**What this task involves**
Every line in the entries that holds "icon" should be identified and copied.

══ Provided material ══

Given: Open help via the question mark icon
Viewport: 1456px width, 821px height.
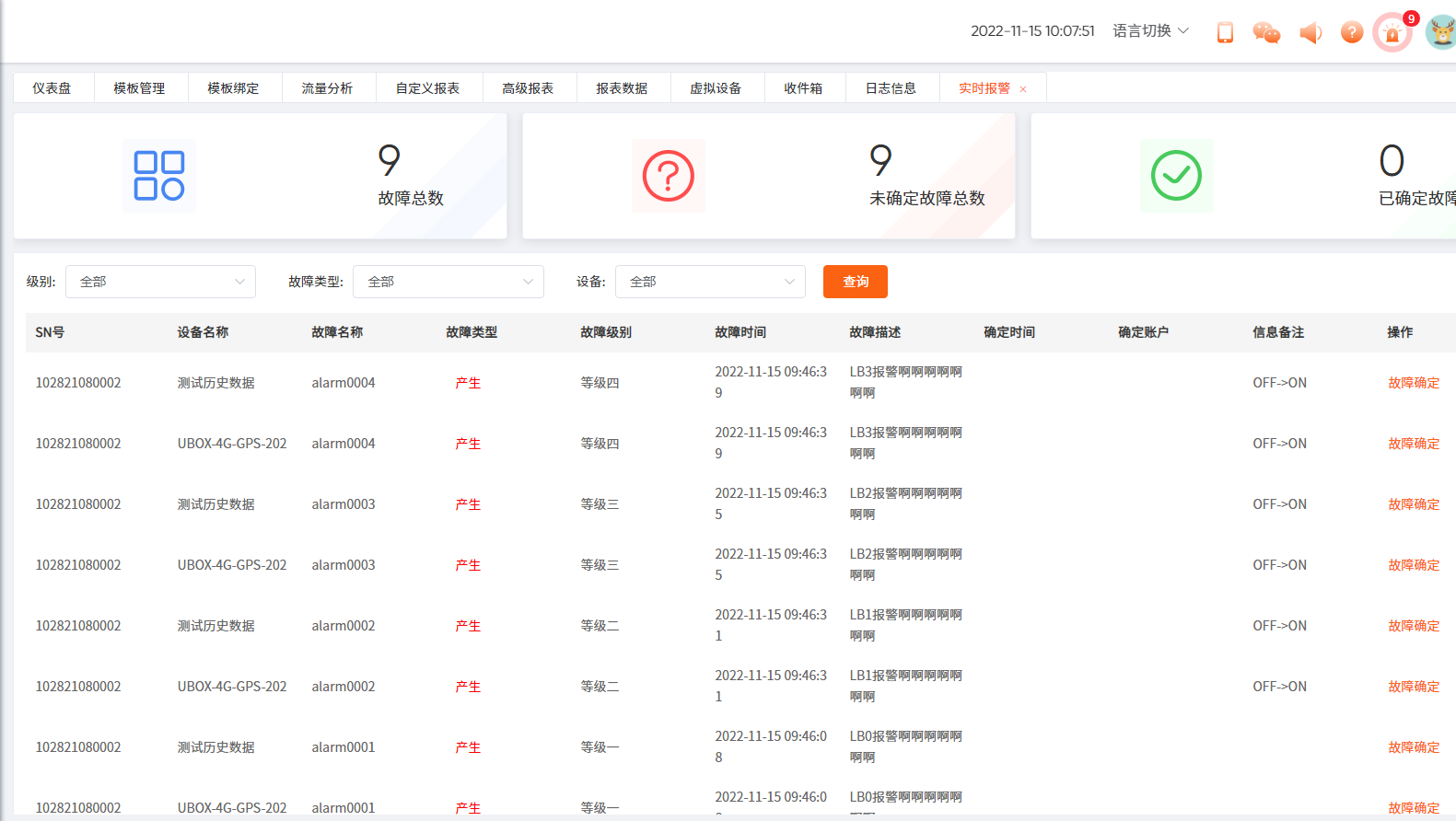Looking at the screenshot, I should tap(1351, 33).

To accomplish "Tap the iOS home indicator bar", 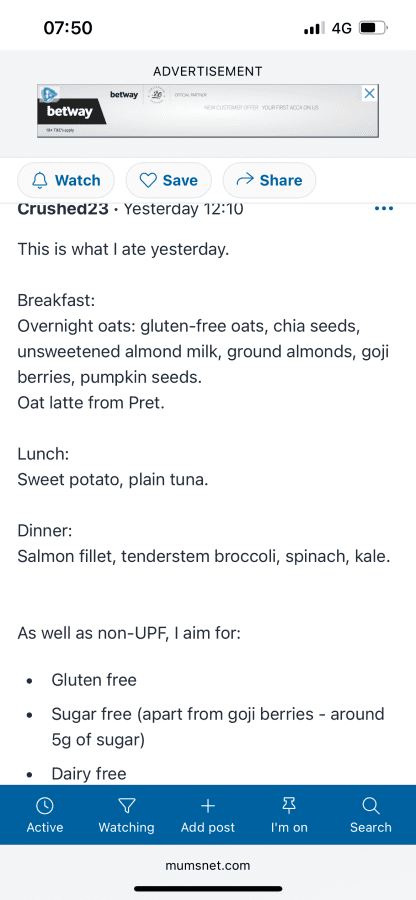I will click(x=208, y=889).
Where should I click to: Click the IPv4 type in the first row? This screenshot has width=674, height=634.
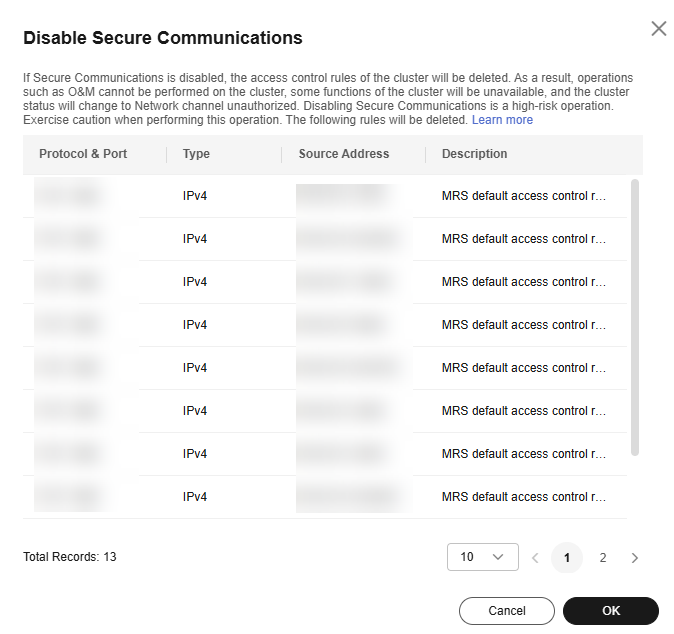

═══
══ Provided material ══

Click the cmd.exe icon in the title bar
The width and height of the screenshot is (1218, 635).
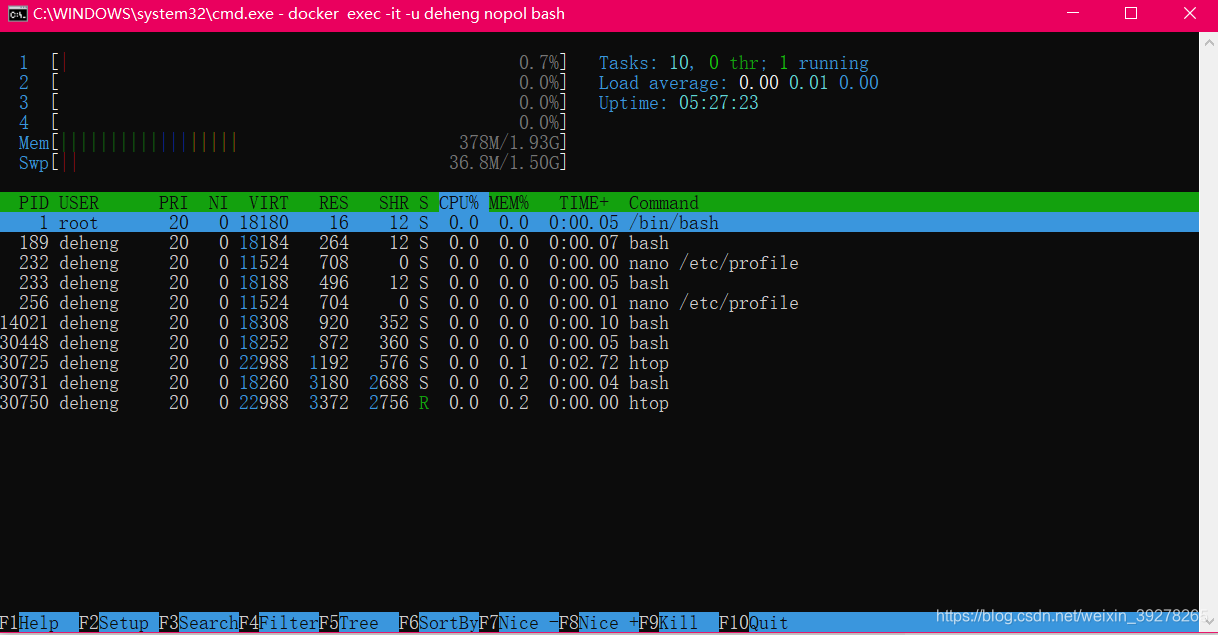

═══

**Output of the task**
Given: Open help via the question mark icon
Click the cmd.exe icon in the title bar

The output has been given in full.